---------- TEXT EXCERPT ----------

If you look at the lab7.c file you will see that some of the code has been provided for you. At the start of the program add code to do the following:

• Initialize the LCD as has been done in previous labs.
• Put up a splash screen with your name.

Once this has been done you are ready to move on to Task 1 and start adding additional code to interface with some of the hardware.

Task 1: Write the ADC routines

The Arduino’s analog-to-digital converter (ADC) module is used in this lab to adjust the width of the PWM signal going to the LEDs. The ADC will be used to determine the position of the potentiomter and also to determine if one of the buttons on the LCD has been pressed.

Information on using the ADC module is available in a lecture slide set. A more in-depth review of this material is provided in a separate document “Using the Atmel ATmega328P Analog to Digital Conversion Module available on the class web site. Refer to any of these resources for information on configuring the various registers in the module and how to do the conversions.

The adc.c file contains the template for two routines that you will have to write.

• adc_init() - This routine initializes the ADC module. It only needs to be called once at the start of the program but must be called before making any calls to the routine that takes the samples.

---------- DATA SECTION ----------

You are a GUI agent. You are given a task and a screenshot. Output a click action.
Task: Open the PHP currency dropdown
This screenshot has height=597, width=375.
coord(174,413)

----------

**REQUEST A**
Please list every file name and routine name that appears in the lab instructions.
**REQUEST B**
Carry on writing the lab instructions from the point where they stop.

**EXPECTED OUTPUT A**
lab7.c, adc.c, adc_init()

**EXPECTED OUTPUT B**
• adc_sample() - This routine has one argument, the channel number (0 to 5) to use for the ADC sample. It starts an analog-to-digital conversion on the specified channel, waits for it to complete and then returns the 8-bit result of the conversion to the calling program.

The adc_init routine must set up the proper values in the ADMUX and ADCSRA registers. Use the information in the ADC lecture slide set to determine which bits in the register must be set or cleared by the adc_init function.

Diagrams of the registers are shown below and are also provided on the Lab 7 grading rubric for you to fill in the values.

Important: When writing code to set or clear the bits in these registers by using the << shift operations, you can use the name of the bit as shown in the diagram. For example, to set the ADEN bit to a one, the following can be done.

    ADCSRA |= (1 << ADEN)

We strongly encourage you to use the symbolic bit names rather than the 0-7 bit number when doing set/clear/test bit operations.

Your code in adc_init should do the following:

1. Set/clear the REFS[1:0] bits in ADMUX to select the high voltage reference. Using the AVCC reference is appropriate for this lab.

2. Set or clear the ADLAR bit in ADMUX such that we will use 8-bit conversion results (not 10-bit).

3. Set/clear the ADPS[2:0] bits in ADCSRA to select an appropriate prescalar value.

4. Set the ADEN bit in ADCSRA to enable the ADC module.

The channel select bits in ADMUX should not be configured in the adc_init function. They will be set or cleared each time adc_sample is called according to the channel argument passed to that function.

The other bits should be left as zeros. The ADSC bit (shown below in red) will be set to a one in the adc_sample function, but in the initialization of the registers it should be left unchanged.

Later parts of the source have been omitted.